Delle Cese e il “bollino” che non aiuta

Marco Delle Cese

Lo aveva spiegato bene l’ex presidente del Cosilam Marco Delle Cese durante una recente trasmissione di “A Porte Aperte” su Teleuniverso. Per lui il bollino, la certificazione di zona depressa che è precondizione necessaria per entrare nel recinto Zes è tutt’altro che un vantaggio.

No, quello a ben vedere ed alla lunga un vero disincentivo allo sviluppo. Perché è come se dicessi alle imprese di essere missionarie, invece che di seguire la mission aziendale, che è quella del massimo profitto con i minimi costi.

Tutto questo con la consapevolezza che, al netto di robusti incentivi di personale, il Sud Lazio adesso può (deve) correre con la nuova governance commissariale del Consorzio Industriale più grande d’Italia. Quello passato dalla presidenza di Francesco De Angelis al commissariamento di Raffaele Trequattrini in una location che la dice tutta su dove stia la vera “ciccia di contesto”: a Frosinone, mica Roma.

Da vitamine a brodino: cosa succede

Insomma, tirando le somme tutto bene anche se non ci sono Zes, e se magari ci si può aggrappare alle Zls portuali come suggerito da tempo dal presidente di Confimprese Italia Guido D’Amico? Non proprio e non solo, ma sul piano nazionale si registra un dato. Che quella che doveva essere un’agile botta di Betotal per il Mezzogiorno che comincia a Sud di Cassino per adesso assomiglia di più ad un rinfrancante ma aleatorio brodino di pollo.

Perché? Perché il cammino della Zes unica per l’intero Meridione era ed è rimasto spina nel fianco di Raffaele Fitto. E perché i fondi di coesione in delega da Stato ad Enti locali non sono ancora a regime.

> _Consegna_:
Riscrivi, per favore, il passo del testo sul bollino da "Lo aveva spiegato" a "che un vantaggio.", rinominando "Teleuniverso" in "TeleUniverso".

> _Righe di dati_:
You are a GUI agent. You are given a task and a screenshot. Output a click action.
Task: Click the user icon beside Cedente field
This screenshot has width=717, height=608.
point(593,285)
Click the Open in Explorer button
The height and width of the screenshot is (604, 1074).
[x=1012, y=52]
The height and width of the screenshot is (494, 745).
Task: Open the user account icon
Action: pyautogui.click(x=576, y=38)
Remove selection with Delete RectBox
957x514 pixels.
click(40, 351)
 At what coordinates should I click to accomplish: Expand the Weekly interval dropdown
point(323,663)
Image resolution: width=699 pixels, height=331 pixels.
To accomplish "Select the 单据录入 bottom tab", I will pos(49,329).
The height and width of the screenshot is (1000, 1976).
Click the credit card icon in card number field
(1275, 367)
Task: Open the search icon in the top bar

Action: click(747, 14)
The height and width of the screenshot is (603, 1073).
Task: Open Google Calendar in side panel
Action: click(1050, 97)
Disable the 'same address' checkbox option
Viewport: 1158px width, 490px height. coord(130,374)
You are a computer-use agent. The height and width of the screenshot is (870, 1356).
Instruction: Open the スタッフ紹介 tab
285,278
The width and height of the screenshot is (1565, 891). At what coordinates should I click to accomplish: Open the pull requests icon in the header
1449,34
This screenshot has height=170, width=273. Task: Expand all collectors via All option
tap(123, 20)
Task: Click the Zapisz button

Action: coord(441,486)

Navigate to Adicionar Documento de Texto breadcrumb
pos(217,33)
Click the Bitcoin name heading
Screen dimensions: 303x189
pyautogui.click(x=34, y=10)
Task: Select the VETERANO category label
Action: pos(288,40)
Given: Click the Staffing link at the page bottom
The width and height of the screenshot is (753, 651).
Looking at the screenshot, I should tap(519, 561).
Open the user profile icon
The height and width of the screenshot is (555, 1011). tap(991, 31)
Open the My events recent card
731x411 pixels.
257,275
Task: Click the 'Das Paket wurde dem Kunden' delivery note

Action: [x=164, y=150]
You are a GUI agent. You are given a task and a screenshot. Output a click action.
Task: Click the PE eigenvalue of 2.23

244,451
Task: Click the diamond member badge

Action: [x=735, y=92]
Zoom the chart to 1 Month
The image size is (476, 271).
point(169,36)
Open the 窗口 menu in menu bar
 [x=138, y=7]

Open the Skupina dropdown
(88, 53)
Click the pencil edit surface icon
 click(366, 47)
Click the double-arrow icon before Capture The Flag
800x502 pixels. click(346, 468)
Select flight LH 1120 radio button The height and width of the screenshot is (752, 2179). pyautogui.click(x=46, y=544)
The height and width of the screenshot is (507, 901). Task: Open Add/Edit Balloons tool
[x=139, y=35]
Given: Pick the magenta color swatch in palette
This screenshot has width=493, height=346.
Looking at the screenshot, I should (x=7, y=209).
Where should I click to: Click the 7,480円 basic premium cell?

> _Risultato_:
Lo aveva spiegato bene l’ex presidente del Cosilam Marco Delle Cese durante una recente trasmissione di “A Porte Aperte” su TeleUniverso. Per lui il bollino, la certificazione di zona depressa che è precondizione necessaria per entrare nel recinto Zes è tutt’altro che un vantaggio.